HDFS delegation tokens have a maximum life time. Currently tokens submitted to the RM when the app master is launched will be renewed by the RM until the application finishes and the logs from the application have finished aggregating. The only token currently used by the YARN framework is the HDFS delegation token. This is used to read files from HDFS as part of the distributed cache and to write the aggregated logs out to HDFS.
In order to support relaunching an app master after the HDFS the maximum lifetime of the HDFS delegation token, we either need to allow for tokens that do not expire or provide an API to allow the RM to replace the old token with a new one. Because removing the maximum lifetime of a token reduces the security of the cluster as a whole I think it would be better to provide an API to replace the token with a new one.
If we want to continue supporting log aggregation we also need to provide a way for the Node Managers to get the new token too. It is assumed that each app master will also provide an API to get the new token so it can start using it.
Log aggregation is another issue, although not required for long lived applications to work. Logs are aggregated into HDFS when the application finishes. This is not really that useful for applications that are never intended to exit. Ideally the processing of logs by the node manager should be pluggable so that clusters and applications can select how and when logs are processed/displayed to the end user.

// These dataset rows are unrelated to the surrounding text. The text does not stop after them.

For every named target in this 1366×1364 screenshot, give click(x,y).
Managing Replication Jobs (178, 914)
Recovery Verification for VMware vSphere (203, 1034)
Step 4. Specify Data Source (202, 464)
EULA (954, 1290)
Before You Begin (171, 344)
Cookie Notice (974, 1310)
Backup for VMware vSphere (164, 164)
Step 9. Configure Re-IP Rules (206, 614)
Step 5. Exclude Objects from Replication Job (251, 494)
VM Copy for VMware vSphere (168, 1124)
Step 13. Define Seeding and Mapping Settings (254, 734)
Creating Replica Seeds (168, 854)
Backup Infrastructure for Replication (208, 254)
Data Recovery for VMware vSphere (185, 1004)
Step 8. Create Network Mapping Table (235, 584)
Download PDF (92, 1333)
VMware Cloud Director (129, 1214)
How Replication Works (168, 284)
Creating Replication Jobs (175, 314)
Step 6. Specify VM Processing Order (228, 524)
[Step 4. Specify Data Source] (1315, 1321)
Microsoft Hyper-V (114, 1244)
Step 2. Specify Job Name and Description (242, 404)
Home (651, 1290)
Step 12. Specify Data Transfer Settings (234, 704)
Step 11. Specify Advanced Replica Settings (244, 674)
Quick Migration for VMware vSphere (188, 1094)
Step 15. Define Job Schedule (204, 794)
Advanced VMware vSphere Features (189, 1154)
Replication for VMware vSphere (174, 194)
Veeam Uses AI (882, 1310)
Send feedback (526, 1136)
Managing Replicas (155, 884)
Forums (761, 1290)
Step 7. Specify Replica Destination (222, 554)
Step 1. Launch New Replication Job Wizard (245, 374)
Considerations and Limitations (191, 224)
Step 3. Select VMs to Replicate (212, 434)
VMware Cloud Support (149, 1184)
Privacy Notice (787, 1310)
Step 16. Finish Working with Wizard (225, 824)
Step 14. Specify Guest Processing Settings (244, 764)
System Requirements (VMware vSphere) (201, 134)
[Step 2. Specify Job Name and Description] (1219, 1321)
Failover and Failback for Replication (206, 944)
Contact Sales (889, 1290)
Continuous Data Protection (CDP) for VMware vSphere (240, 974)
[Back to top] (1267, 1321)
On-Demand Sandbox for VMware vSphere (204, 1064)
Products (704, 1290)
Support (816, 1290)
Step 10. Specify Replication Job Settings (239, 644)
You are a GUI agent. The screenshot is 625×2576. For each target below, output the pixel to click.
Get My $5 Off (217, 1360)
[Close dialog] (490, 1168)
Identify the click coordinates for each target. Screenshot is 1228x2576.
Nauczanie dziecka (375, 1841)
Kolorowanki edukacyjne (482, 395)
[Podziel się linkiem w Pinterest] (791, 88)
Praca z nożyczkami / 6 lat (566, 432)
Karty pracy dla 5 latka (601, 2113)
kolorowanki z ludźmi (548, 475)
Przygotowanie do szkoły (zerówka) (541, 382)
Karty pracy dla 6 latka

Because many of these systems roll their logs to avoid filling up disks we will probably need a protocol of some sort for the container to communicate with the Node Manager when logs are ready to be processed.
Another issue is to allow containers to out live the app master that launched them and also to allow containers to outlive the node manager that launched them. This is especially critical for the stability of applications durring rolling upgrades to YARN.